Bobbyjay turned his head as the smelt skated off the windshield and plopped onto the hood. “Beats the shit out of me. Your grandpa's gonna burst a blood vessel. Why you driving it?”
She gulped. “We had a fight. I asked him to find me a job. I want to be a stagehand in the Local.” She clenched her fists. “I'm sick of cooking for my loser cousins and dodging their macho and breaking up their fights and picking up their socks andâ” No point in going into details. “Anyway he said I couldn't handle the job! Right in front of Tony and Vince and Wesley! I ran out of the house.” She took another look at the car and hysteria rose up in her throat. “Now he'll kill me!”

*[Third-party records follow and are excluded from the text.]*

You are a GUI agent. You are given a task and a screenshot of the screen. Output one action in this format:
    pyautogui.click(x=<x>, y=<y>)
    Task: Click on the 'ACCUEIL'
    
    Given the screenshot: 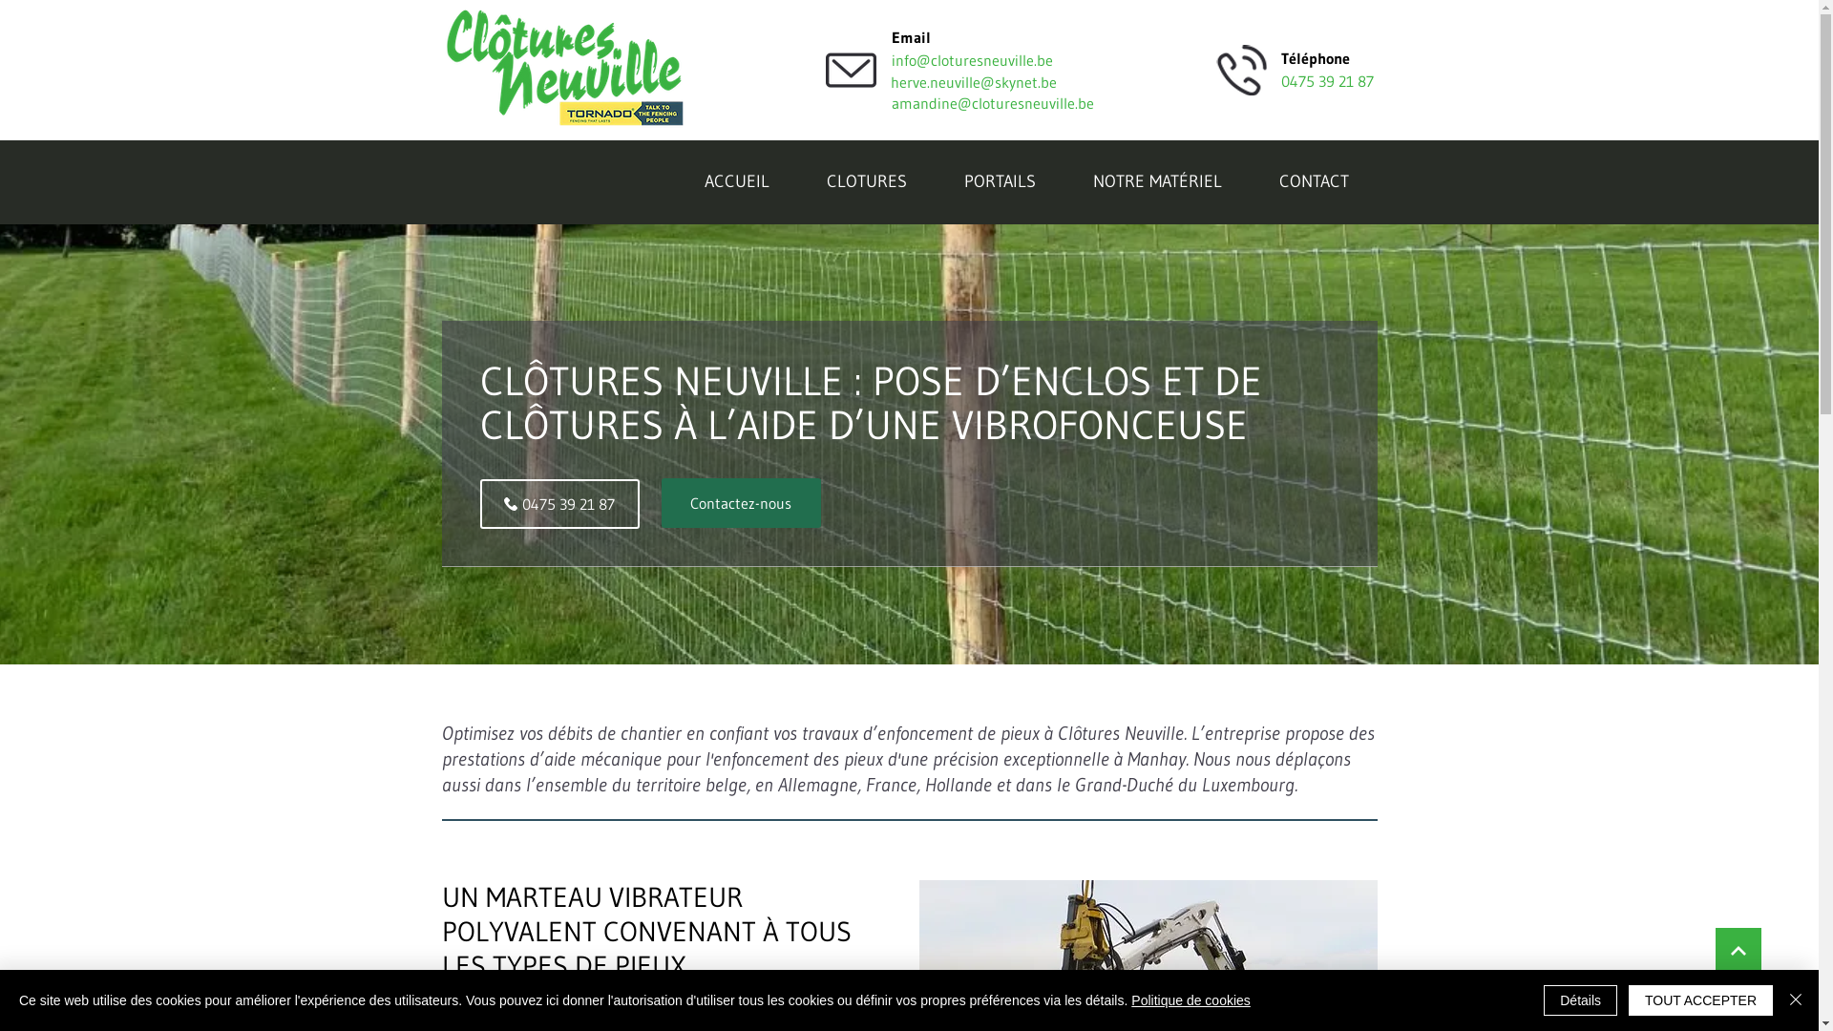 What is the action you would take?
    pyautogui.click(x=736, y=183)
    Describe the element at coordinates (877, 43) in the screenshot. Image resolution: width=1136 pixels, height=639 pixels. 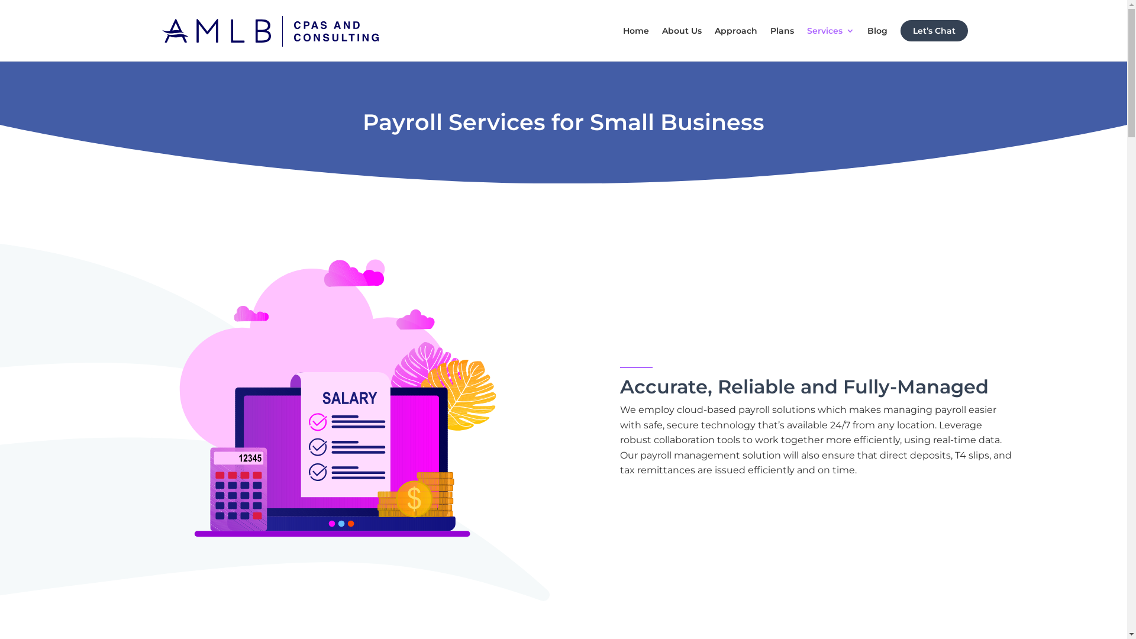
I see `'Blog'` at that location.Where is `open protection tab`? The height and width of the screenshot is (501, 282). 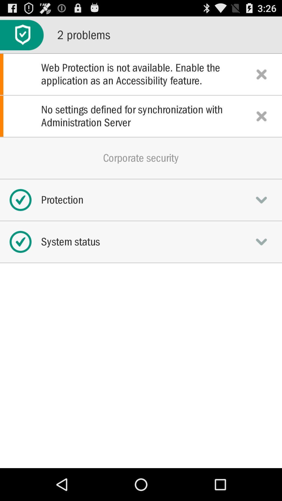
open protection tab is located at coordinates (261, 199). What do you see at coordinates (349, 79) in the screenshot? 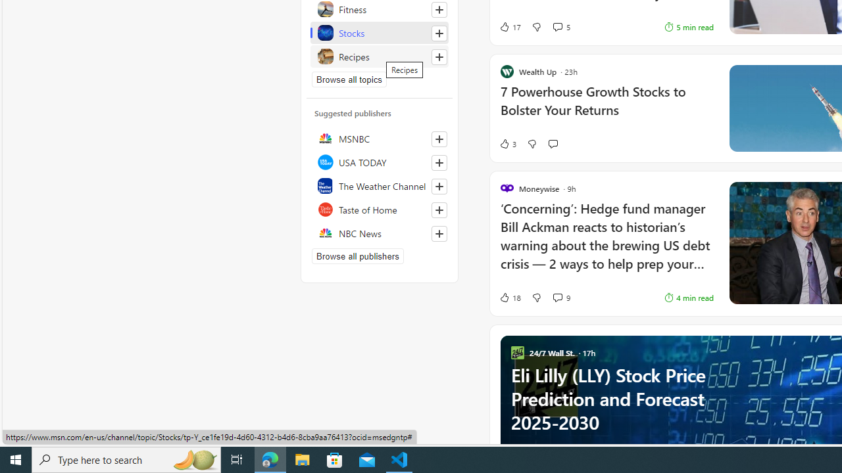
I see `'Browse all topics'` at bounding box center [349, 79].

Bobbyjay looked doubtfully at the car. “Do you want help cleaning up?”
Everybody thought she was helpless. “No, thanks. You'd better go.”
“I can't leave you here with this.” He got up and walked over to the car, examining it, and she followed. “Got the keys?”
“They won't work.”
“Let me try.” Daisy handed him the keys and watched him try them. “You're right.” He stepped back and put his hands on his hips. “Looks like the only way in is through the top.”
She looked at the fish spilling out of the moon roof and shuddered. “No, thanks,” she said again.